▶ GOAL
Can you extract every text line of the items below and copy each one word for word, leaving out the pictures?

▶ RECORDS SHOWN

········

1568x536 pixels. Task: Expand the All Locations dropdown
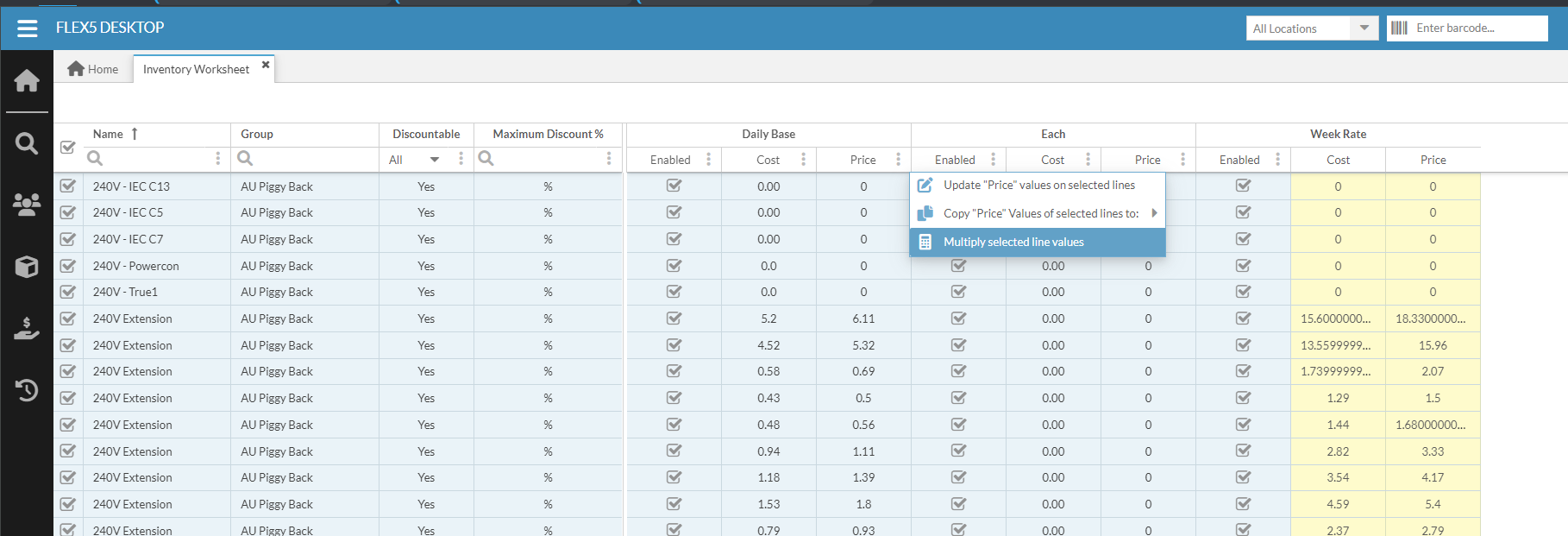click(x=1364, y=28)
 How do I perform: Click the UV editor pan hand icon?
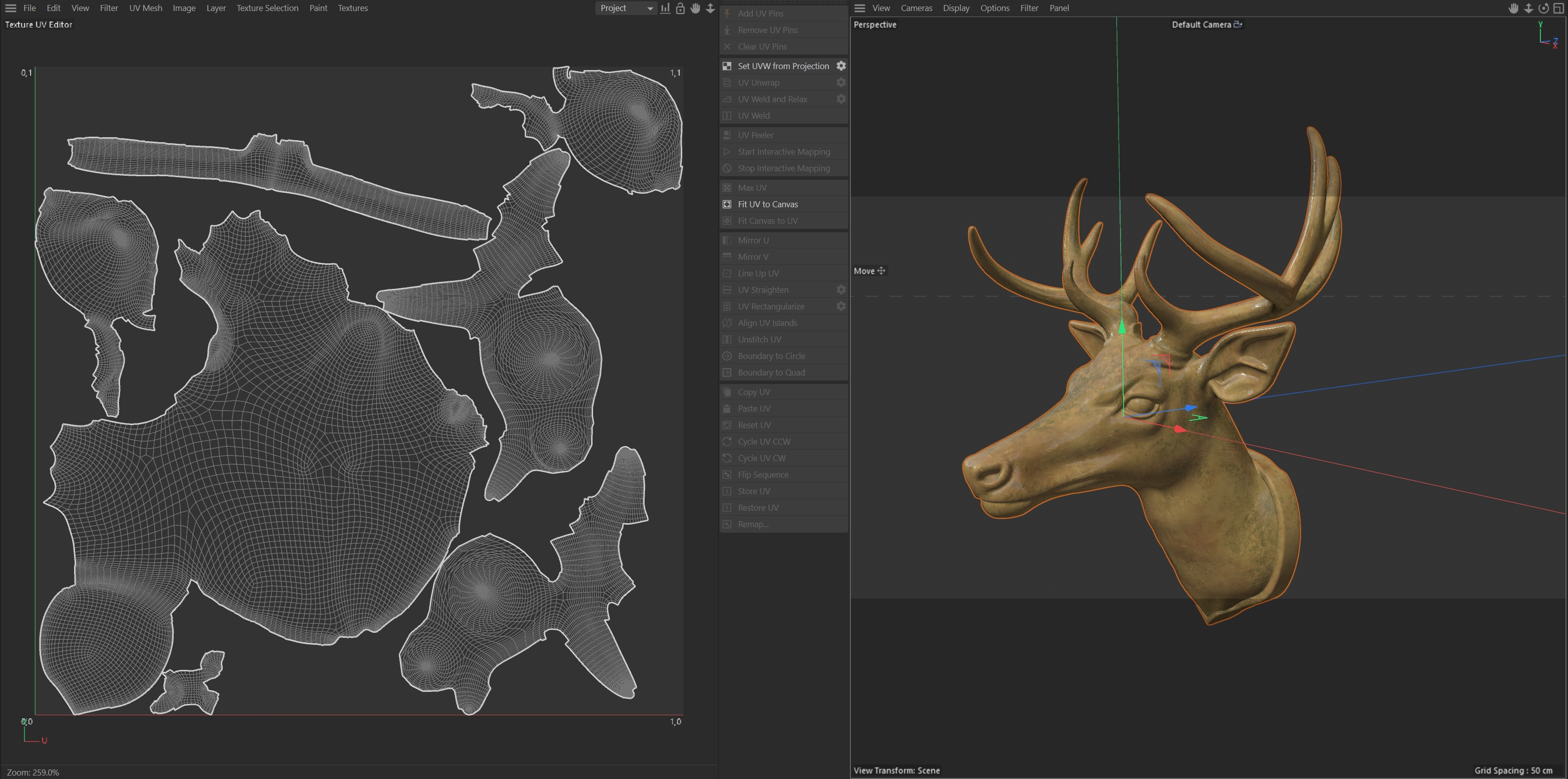(695, 8)
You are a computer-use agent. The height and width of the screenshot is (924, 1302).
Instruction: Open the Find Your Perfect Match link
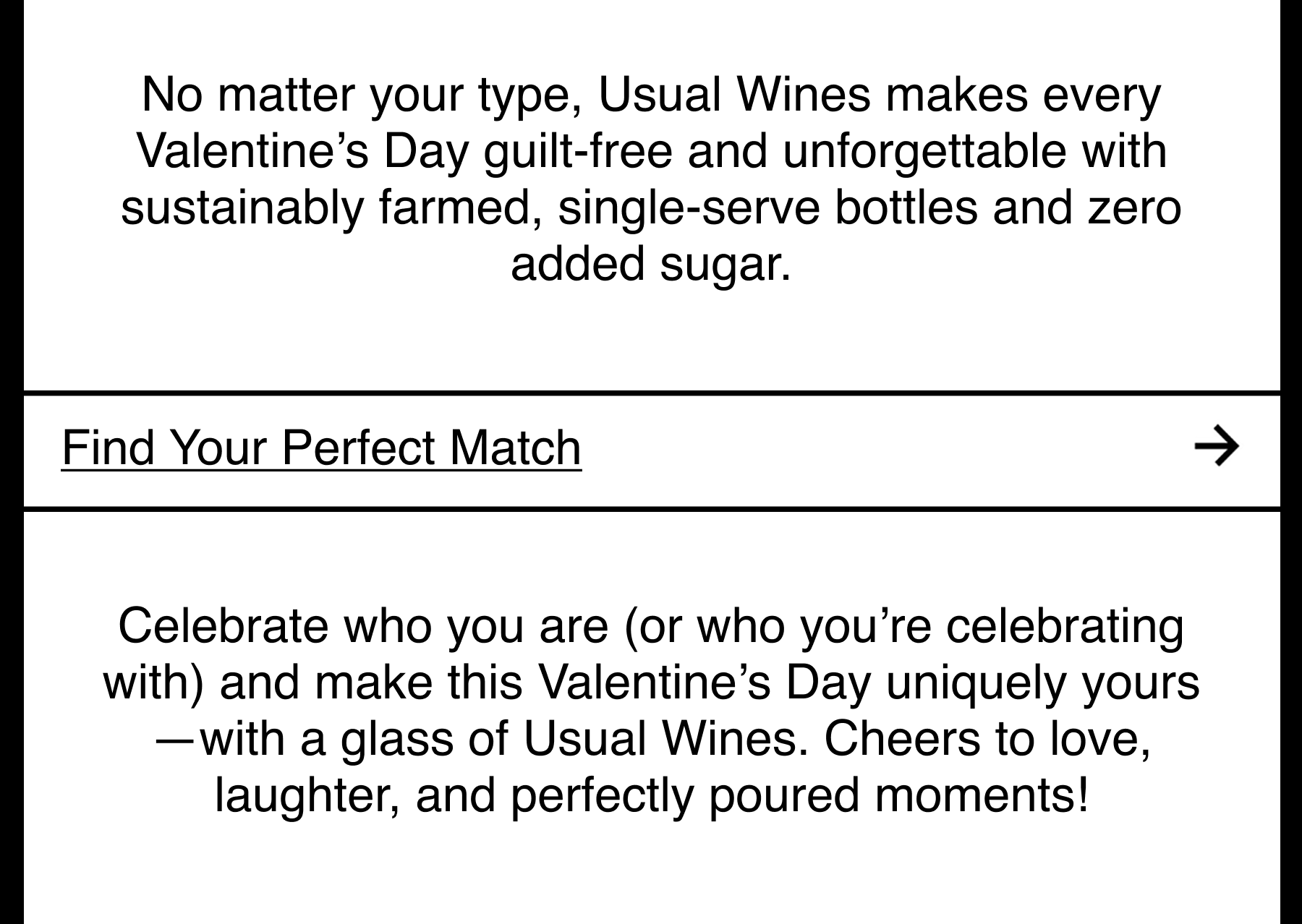click(x=321, y=448)
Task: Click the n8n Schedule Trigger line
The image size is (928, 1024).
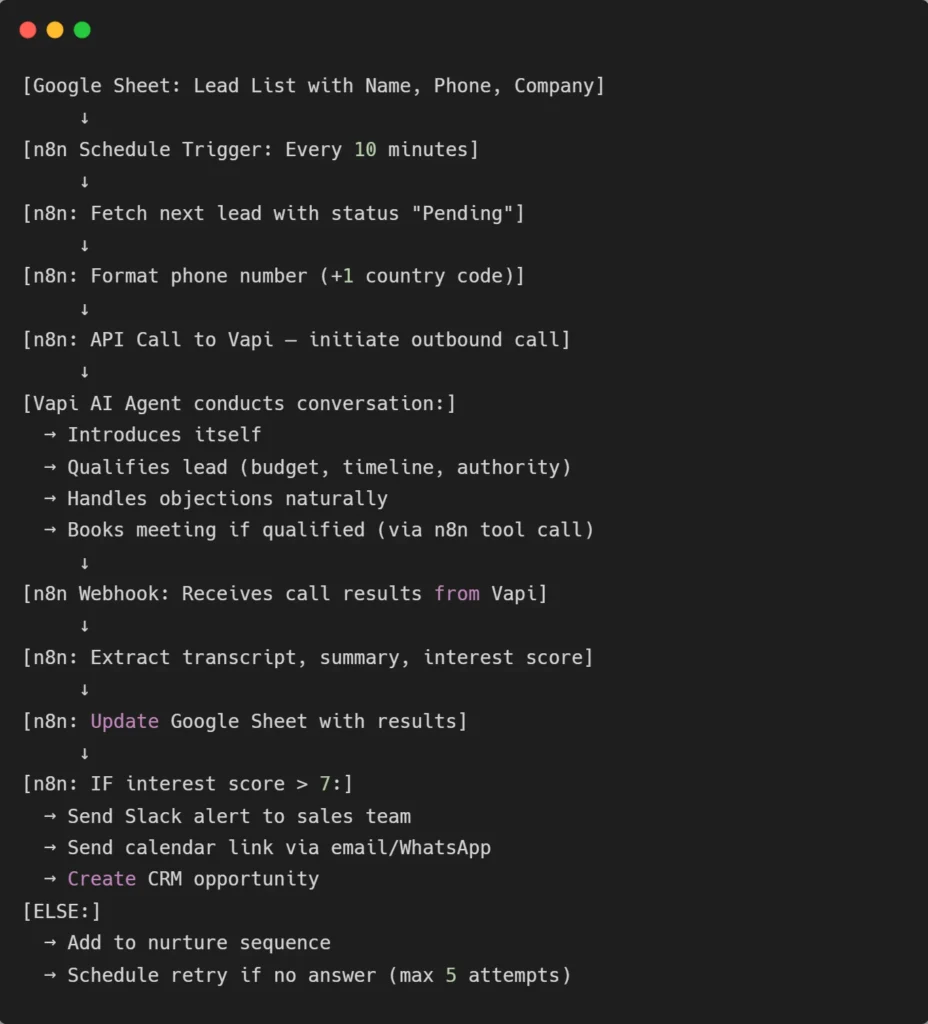Action: pyautogui.click(x=250, y=150)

········

▶ ANSWER TO THE TASK
1568x536 pixels. Task: Expand the All Locations dropdown
click(x=1364, y=28)
 How do I perform: Click the UV editor pan hand icon?
(695, 8)
You are a computer-use agent. The height and width of the screenshot is (924, 1302).
Instruction: Open the Find Your Perfect Match link
click(x=321, y=448)
Task: Click the n8n Schedule Trigger line
The image size is (928, 1024).
Action: pyautogui.click(x=250, y=150)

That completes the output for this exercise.